HeartMate 3 heart pump gets FDA approval as destination therapy
The HeartMate 3 left ventricular assist device (LVAD) has gained FDA approval for advanced heart failure patients ineligible for a transplant, manufacturer Abbott announced Oct. 19.
The heart pump was approved as a bridge-to-transplant option in August 2017, but is now available for use as a destination therapy. It has been approved in Europe for both indications since October 2015.
Results of the MOMENTUM 3 study, which was published in March in the New England Journal of Medicine, supported the expanded indication, according to Abbott. That trial showed an 82.8 percent survival rate at two years for patients who had New York Heart Association Class IIIB or Class IV heart failure. Rates of suspected pump thrombosis and stroke at two years were 1.1 percent and 10 percent, respectively, for the continuous-flow LVAD.
"Approximately a quarter of a million people (in the U.S.) are living with advanced heart failure, and many of these people will need a heart transplant; however, only a few thousand will receive a new heart," Nir Uriel, MD, the director of Heart Failure, Transplant and Mechanical Circulatory Support at the University of Chicago School of Medicine, said in a press release.

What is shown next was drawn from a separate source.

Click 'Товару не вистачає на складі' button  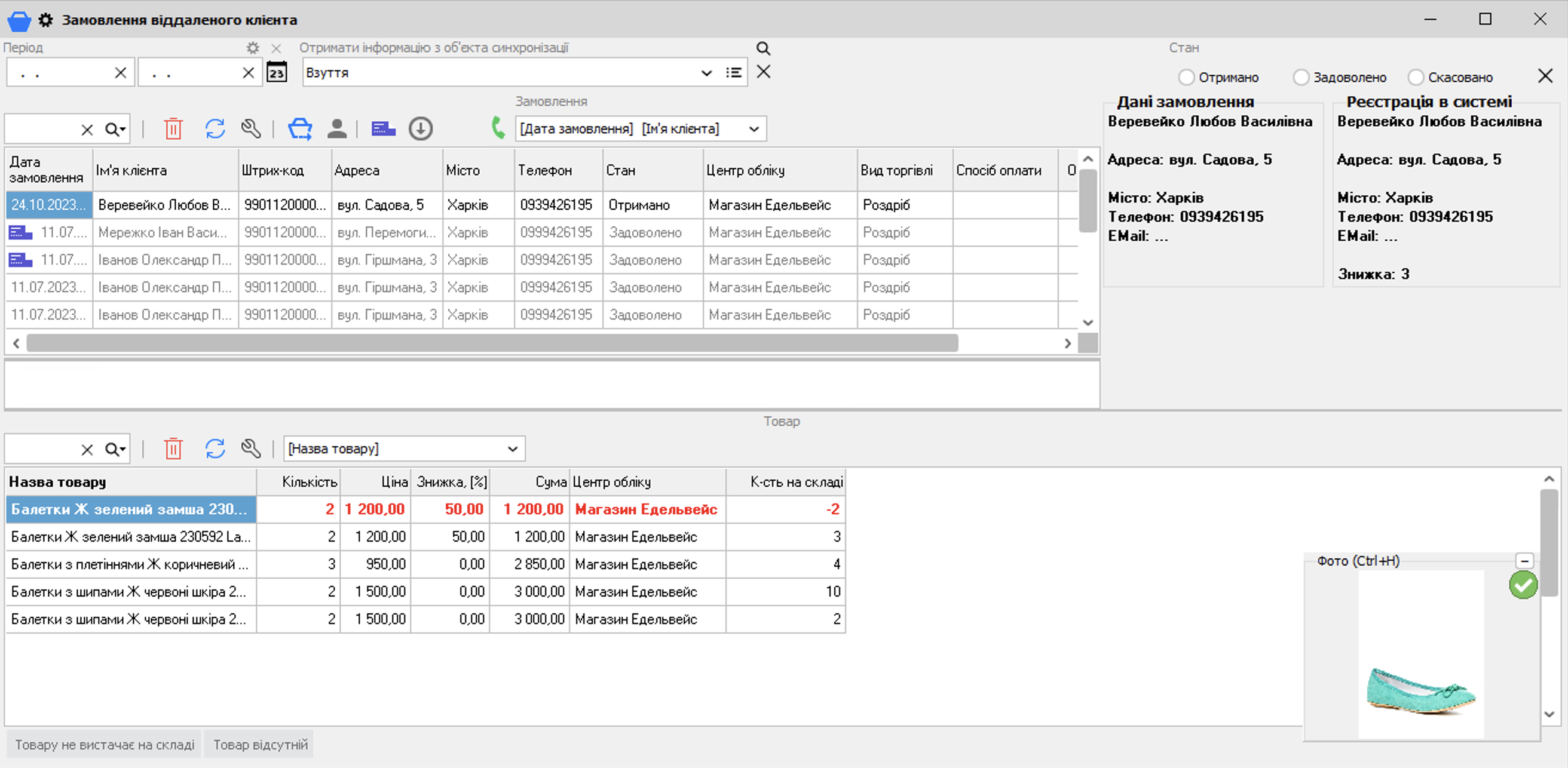coord(105,745)
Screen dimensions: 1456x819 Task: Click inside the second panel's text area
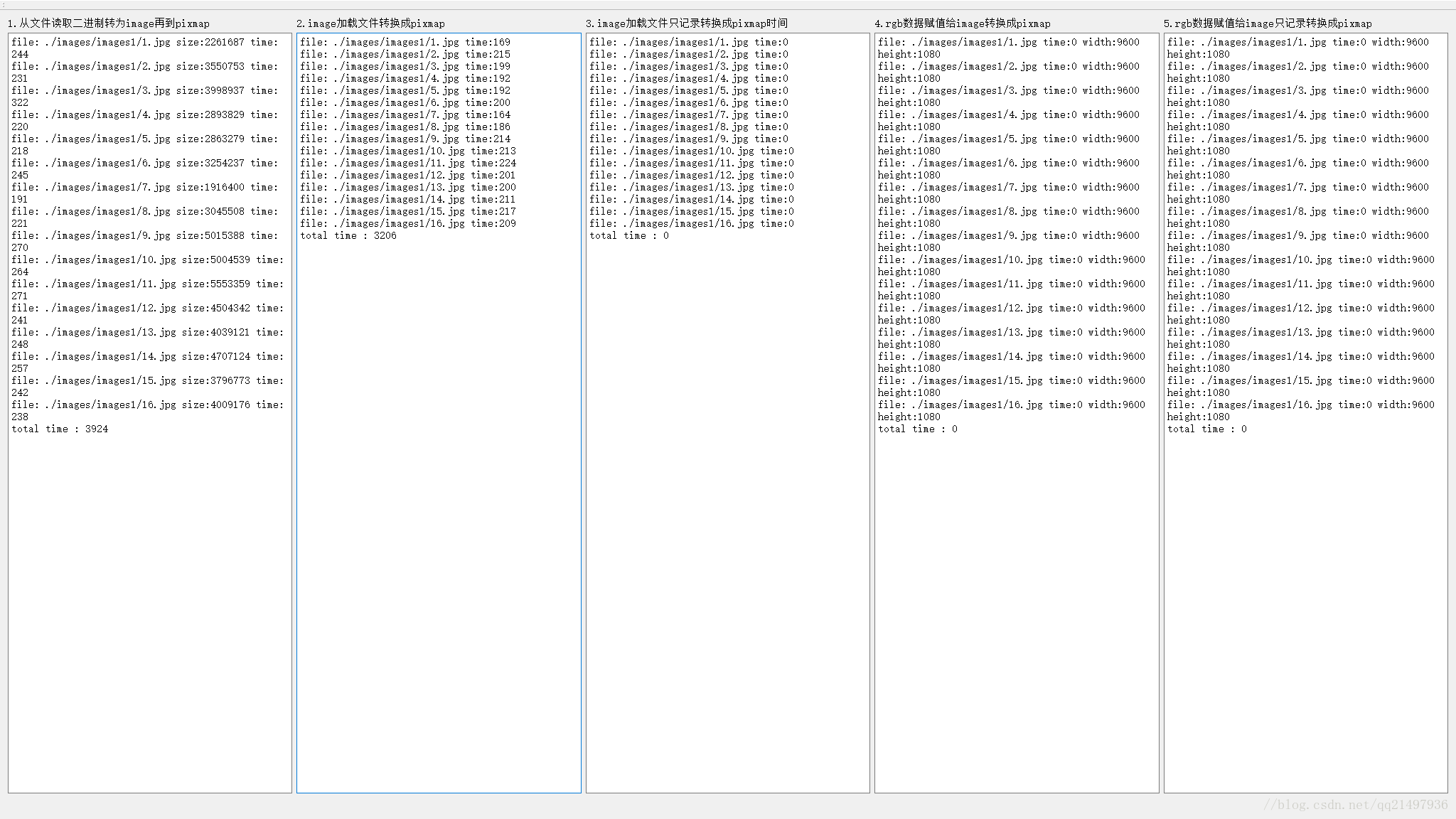[x=439, y=498]
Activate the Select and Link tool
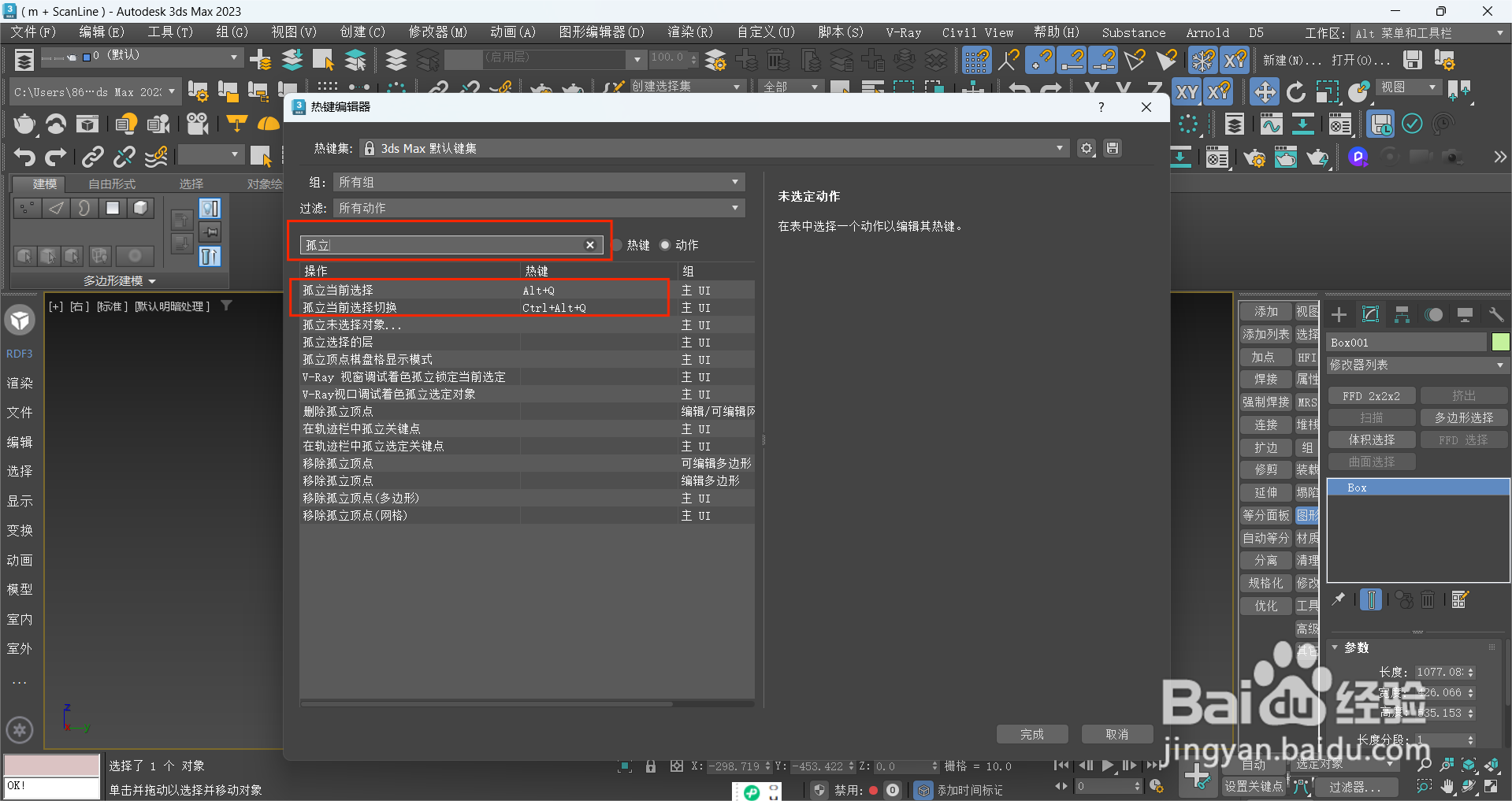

"The destination therapy approval for Abbott's HeartMate 3 device now gives these patients new hope that they can receive a heart pump clinically proven to mitigate challenges we've historically confronted with this therapy—stroke and blood clotting—while also offering survival rates on par with transplant."
One of the device changes in the HeartMate 3 versus the HeartMate 2 was using a magnetically levitated pump, which was engineered “to reduce shear stress on blood elements and avert pump thrombosis,” according to the NEJM study.